Scheme 3 Stereoselective Synthesis of (—)-Centrolobine with an Intramolecular Reductive Etherification

The alternative approach to (—)-centrolobine (4) involved the reductive coupling of a benzylic triethylsilyl ether ii (Scheme 2; Route B). Treatment of the ketone 8, which was prepared in 4 steps by using an analogous reaction sequence, with bismuth tribromide and triethylsilane furnished none of the desired product. This observation is presumably the result of the solvolysis of the activated benzylic triethylsilyl ether and/or alcohol formed through protodesilylation.

In conclusion, we have demonstrated that the intramolecular reductive etherification using bismuth tribromide and triethylsilane provides a versatile route for 2,6-disubstituted tetrahydropyrans. These studies also provide additional support for the notion that the hydrolysis of bismuth tribromide leads to the generation of hydrogen bromide, which functions as a Brønsted acid catalyst. Finally, this methodology was highlighted in an expeditious total synthesis of the antibiotic, (—)-centrolobine.

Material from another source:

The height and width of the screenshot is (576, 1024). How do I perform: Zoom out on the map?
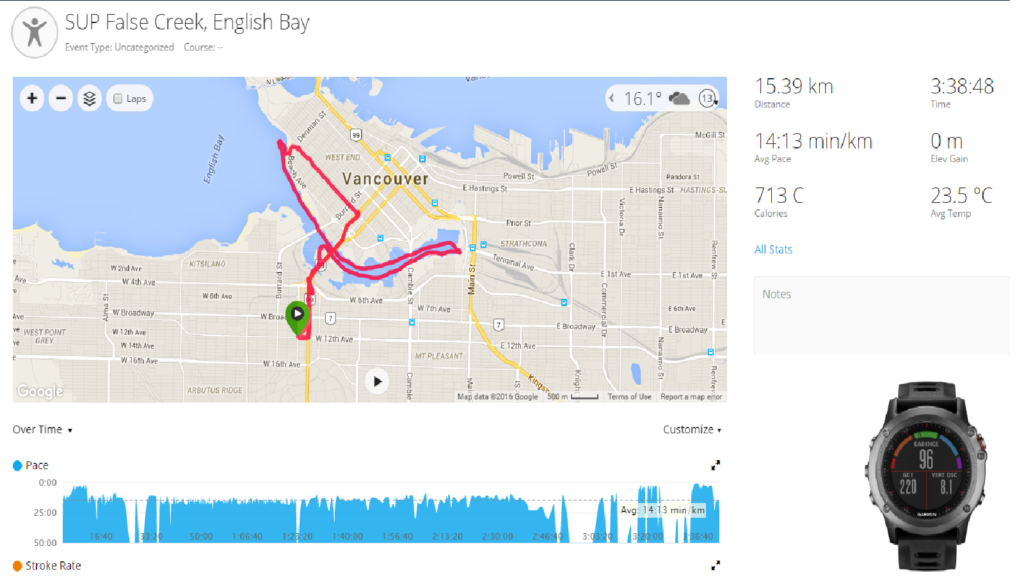click(x=61, y=98)
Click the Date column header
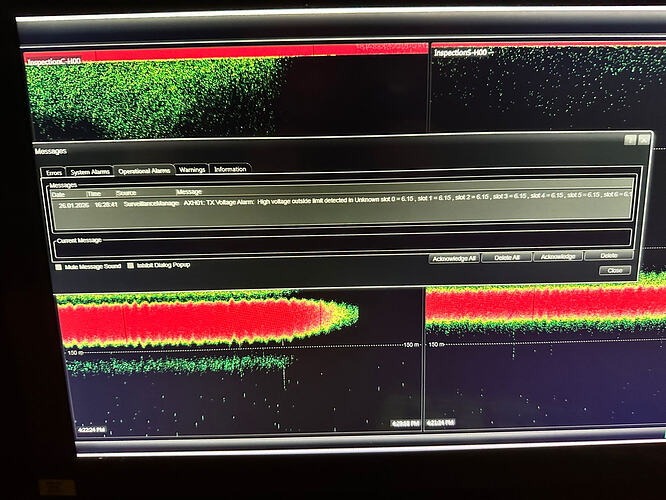This screenshot has width=666, height=500. pyautogui.click(x=58, y=192)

We sincerely thank the National Institutes of Health (GM58877) for generous financial support. We also thank Johnson and Johnson for a Focused Giving Award, and Pfizer Pharmaceuticals for the Creativity in Organic Chemistry Award. The Camille and Henry Dreyfus Foundation is thanked for a Camille Dreyfus Teacher-Scholar Award (P.A.E.).